How To Safeguard Your Supply Chain From Cyber Threats
Technology has connected the business world like never before. Businesses can scale and grow immensely in a short period and serve their clients and customers in ways we never thought possible.
Such hyperconnectivity has opened new doors to a more integrated and seamless world. However, that door can swing both ways.
With businesses going digital, they also expose themselves to cybersecurity vulnerabilities. In specific, supply chain attacks have been growing in prevalence in the past year and have become worrisome. Such attacks can trigger a chain reaction— one attack on a single supplier can compromise a network of businesses and providers.
That said, you must safeguard your supply chain from cyber-attacks. Here are some strategies to follow.
- Secure Software Systems
Switching from traditional technology and processes is a gradual transition but a critical one. By moving to modern software, your company sets up secure data movement within your supply chain— external trading partners, customers, and suppliers.
Bringing processes and software up to date can give you access to data security mechanisms such as tokenization, encryption, data loss prevention, and file access alerts and monitors.

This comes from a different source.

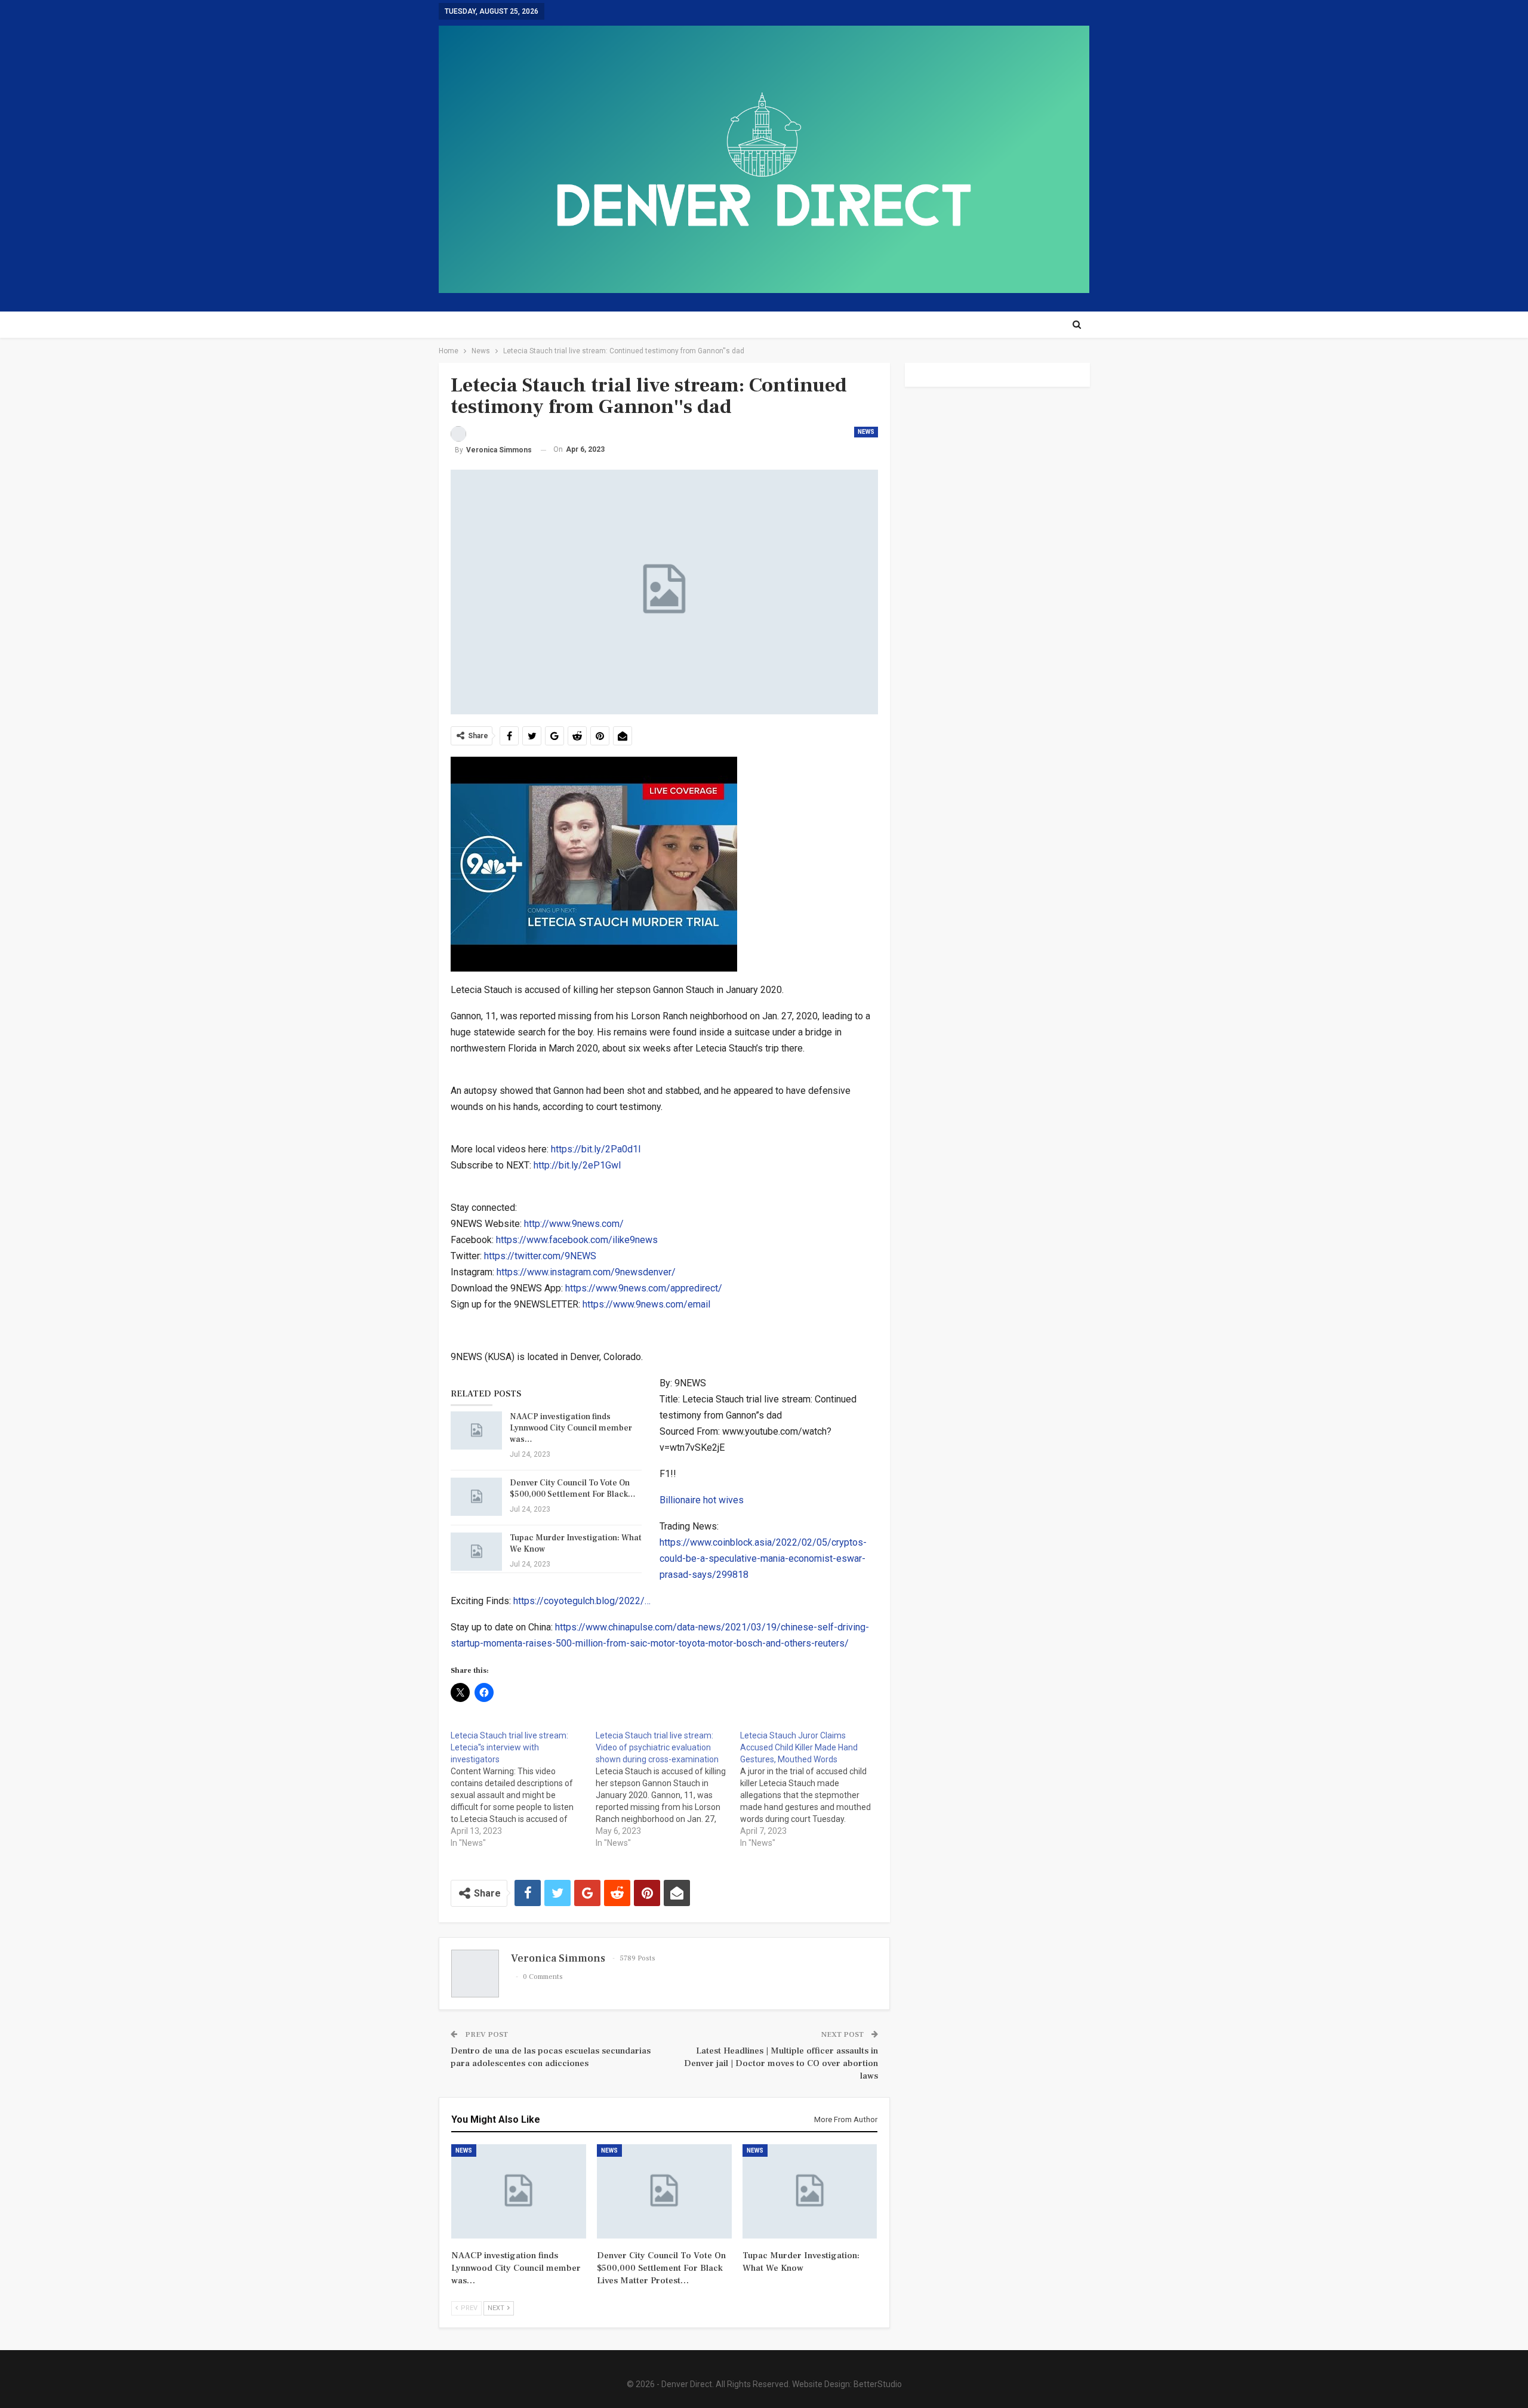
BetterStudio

For existing systems, you can catch low-level security vulnerabilities through regular scanning and penetration testing. You can use these outcomes to fix issues such as securing networks and endpoints, repairing vulnerable database configurations, and updating poor password policies.
These quick and seemingly small wins can significantly reduce your risk exposure without adding downtime or making your work less productive. Once you take care of the basics, you can hire pen testing experts to spot advanced threats in your supply chain security systems and software.
If you’re looking for a reliable provider of supply chain software solutions, consider Softeon and other similar apps. It is a global warehouse management company and a long-time provider of innovative and secure supply chain solutions and management systems. Softeon supply chain software allows for a safe and flexible integrated system across suppliers and businesses, delivering success every time.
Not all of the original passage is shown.